鸡IGFBP2基因3′非编码区(3′UTR)1196C>A单核苷酸多态性(SNP)与鸡的腹脂重和腹脂率显著相关.生物信息学分析显示,该SNP恰好位于gga-mi R-456-3p的一个潜在靶基因结合位点处,提示IGFBP2基因可能是gga-mi R-456-3p的一个靶基因,且该SNP位点可能影响gga-mi R-456-3p对IGFBP2基因表达的调控作用.为鉴定SNP 1196C>A是否为功能性SNP,本研究分别构建了包含该SNP位点C或A等位基因的双荧光素酶报告基因载体,比较分析这两个等位基因在鸡胚成纤维细胞系(DF1)和鸡前脂肪细胞中对报告基因活性和表达的影响;利用mi RNA mimics和inhibitor分析gga-mi R-456-3p对不同等位基因报告基因活性以及内源性IGFBP2表达的影响.结果发现,在DF1细胞和鸡前脂肪细胞中,A等位基因的报告基因活性和表达均显著高于C等位基因(P<0.05);gga-mi R-456-3p仅影响C等位基因的报告基因活性和表达,而对A等位基因的报告基因活性没有明显影响;gga-mi R-456-3p调控细胞内源性IGFBP2基因的m RNA和蛋白质表达.本研究证实IGFBP2基因是gga-mi R-456-3p的靶基因,其3′UTR区SNP 1196C>A是一个功能性SNP,它影响gga-mi R-456-3p对鸡IGFBP2基因的表达调控作用.本研究结果对于鸡的分子辅助选择育种及IGFBP2基因在脂肪沉积中调控机制的阐明具有重要意义.
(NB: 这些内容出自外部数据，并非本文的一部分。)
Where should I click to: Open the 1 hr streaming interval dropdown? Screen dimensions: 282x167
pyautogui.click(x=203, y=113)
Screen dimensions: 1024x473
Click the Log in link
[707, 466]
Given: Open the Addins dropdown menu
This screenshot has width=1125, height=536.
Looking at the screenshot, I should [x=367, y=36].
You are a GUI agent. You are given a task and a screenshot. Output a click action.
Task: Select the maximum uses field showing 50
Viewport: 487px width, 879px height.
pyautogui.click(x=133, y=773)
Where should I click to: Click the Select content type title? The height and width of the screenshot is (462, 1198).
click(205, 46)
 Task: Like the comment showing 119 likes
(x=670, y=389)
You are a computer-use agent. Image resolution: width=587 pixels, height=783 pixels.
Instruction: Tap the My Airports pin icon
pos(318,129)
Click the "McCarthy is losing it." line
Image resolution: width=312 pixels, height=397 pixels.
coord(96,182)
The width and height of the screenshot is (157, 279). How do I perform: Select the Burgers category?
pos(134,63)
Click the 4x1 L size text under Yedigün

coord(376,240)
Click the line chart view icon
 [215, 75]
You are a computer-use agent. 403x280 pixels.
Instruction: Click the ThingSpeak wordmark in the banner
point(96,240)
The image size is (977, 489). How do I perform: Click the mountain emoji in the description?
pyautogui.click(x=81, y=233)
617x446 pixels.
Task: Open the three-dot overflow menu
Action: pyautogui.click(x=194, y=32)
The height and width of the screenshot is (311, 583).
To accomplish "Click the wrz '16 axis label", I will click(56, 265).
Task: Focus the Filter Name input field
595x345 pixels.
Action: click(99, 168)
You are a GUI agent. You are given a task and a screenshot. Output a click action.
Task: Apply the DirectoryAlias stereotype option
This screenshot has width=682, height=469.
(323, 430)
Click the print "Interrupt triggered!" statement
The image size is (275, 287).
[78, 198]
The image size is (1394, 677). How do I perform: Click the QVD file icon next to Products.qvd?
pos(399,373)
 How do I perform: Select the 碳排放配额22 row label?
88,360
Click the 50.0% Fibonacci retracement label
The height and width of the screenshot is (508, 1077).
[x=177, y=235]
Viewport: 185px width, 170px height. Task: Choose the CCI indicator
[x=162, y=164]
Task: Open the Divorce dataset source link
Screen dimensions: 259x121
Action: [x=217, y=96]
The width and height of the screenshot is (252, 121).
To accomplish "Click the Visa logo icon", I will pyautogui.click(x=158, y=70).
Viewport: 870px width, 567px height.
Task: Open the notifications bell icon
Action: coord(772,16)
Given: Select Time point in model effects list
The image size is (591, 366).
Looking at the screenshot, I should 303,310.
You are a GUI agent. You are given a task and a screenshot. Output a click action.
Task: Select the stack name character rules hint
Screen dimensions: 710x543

We previously mapped a QTL significantly influencing the abdominal fat weight and the percentage of abdominal fat of chicken on chicken chromosome 7, and IGFBP2 is the only known gene located within this QTL region. We further found that the 1196C〉A, a single nucleotide polymorphism （SNP） in 3＇UTR of Chicken IGFBP2 gene, is significantly associated with chicken abdominal fat weight and percentage of abdominal fat. Bioinformatics analysis suggests that this SNP is located at a potential binding site of gga-miR-456-3p. We hypothesized that IGFBP2 may be a target gene of gga-miR-456-3p, and this SNP may affect the gga-miR-456-3p-mediated downregulation oflGFBP2. To test and decipher this hypothesis, in the present study we constructed the 3＇ UTR reporter vectors for the two individual alleles of the IGFBU2 SNP （1196C〉A）, and compared the reporter activity between the two individual alleles in both DF1 cells and chicken preadipocytes. Using the miRNA mimics and inhibitor of gga-miR-456-3p, we further assessed the effects of gga-miR-456-3p on the reporter activity of the two individual alleles of the IGFBP2 SNP and the endogenous IGFBP2 expression at mRNA and protein levels in DF1 cells. The reporter assay showed that in both DF1 cells and chicken preadipocytes, allele A had higher reporter activities at protein and mRNA levels than allele C, indicating that this SNP is a functional SNP. Further studies demonstrated that in DF1 cells, gga-miR-456-3p mimcs and inhibitor had effect on allele C reporter activity, but not on allele A reporter activity. Quantitative real-time RT-PCR and Western blot analyses showed that gga-miR-456-3p mimcs and inhibitor regulated the endogenous expression of chicken IGFBP2 gene at mRNA and protein levels. Taken together, our results demonstrated that IGFBP2 gene is a target gene of gga-miR-456-3p, and the SNP 1196C〉 A is a functional SNP. Our findings are of great significance to the marker-assisted selection for lean chicken and clarification of gene function and regulation of chicken IGFBP2 gene in chicken adipose development.